My favorite things about the Emberlit Stove:
- Made here in Utah, USA!
- Less fuss to make a small little fire to cook a can of food vs making/maintaining a larger fire.
- In the high elevations we were in, the smoke from the fire was annoying. The small stove really helped limit the amount of smoke flying around.
- Very light, remarkably quiet in a pack.
My least favorite things about the Emberlit Stove:
- The case it comes in just feels cheap. Although I haven’t broken it yet, It sure feels like it’s going to fall apart. Really, at this point I feel like I’m nitpicking, because this in no way detracts from the stove or it’s performance, I just felt it worth mentioning. I think I’ll have my wife sew up a better pouch for it.
At $44.99 I find the price of the Emberlit Stove to be quite fair considering the going rate of other similar camp stoves on the market.
How to get one:
You can grab the Emberlit Stove from Amazon here.
All in all, I must say that I am pretty impressed with the Emberlit Stove!
Would I say it’s an absolute survival necessity?
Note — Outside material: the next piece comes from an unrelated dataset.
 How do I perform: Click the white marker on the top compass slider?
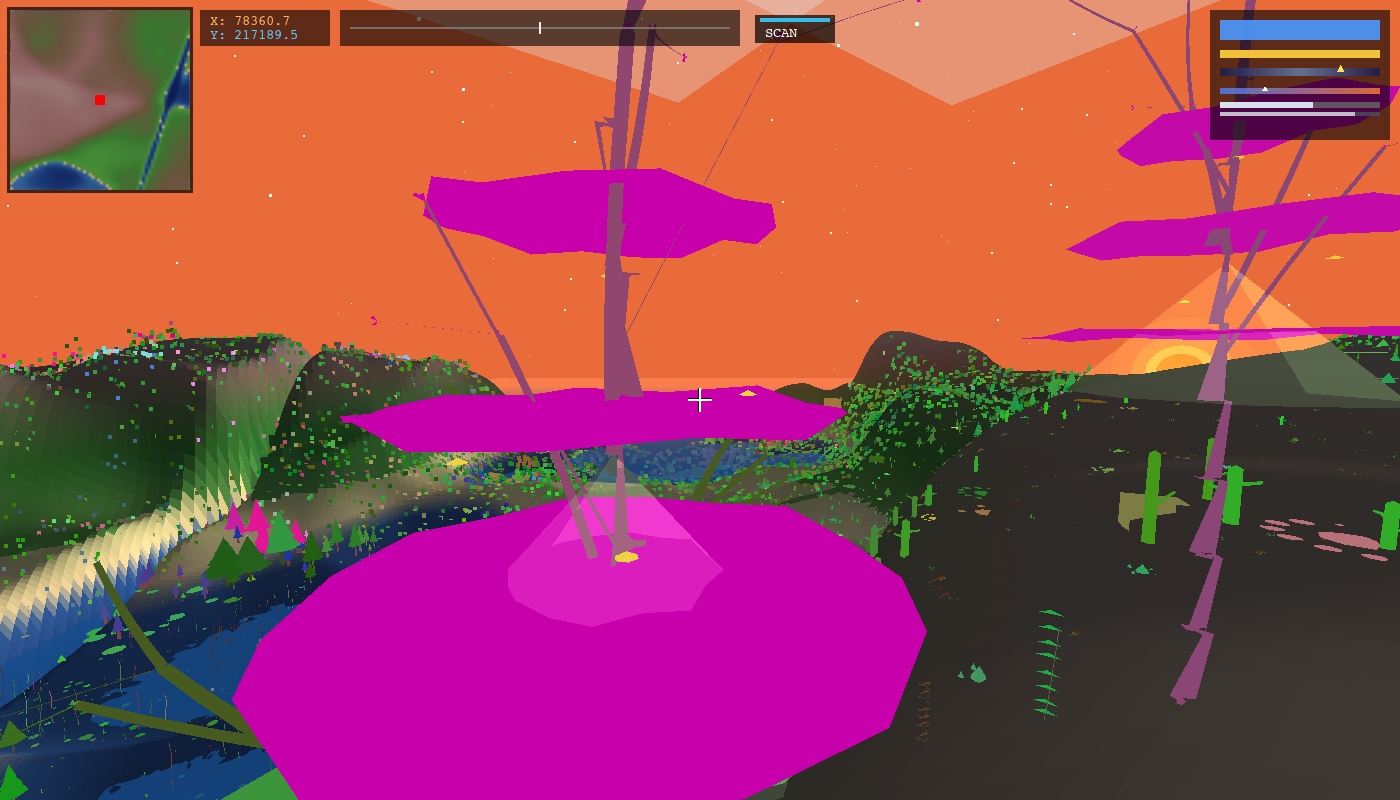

No. (but in fairness, Food, Water, Air, and Shelter are the only REAL necessities for survival, right?)
Will I add it to my camping/hunting gear and/or bug out bag? Yep! It’s too convenient not to, and the light weight/small size wont be a problem at all!
Would I recommend this to anybody who will listen? Yep!
After using it myself for 5 consecutive days in a rugged camping/hunting environment I’m convinced that it’s a solid product, it serves a real need, and I appreciate the convenience it provides. I like it so much, I think I may grab a couple to add to my bug out bag and keep in my RV.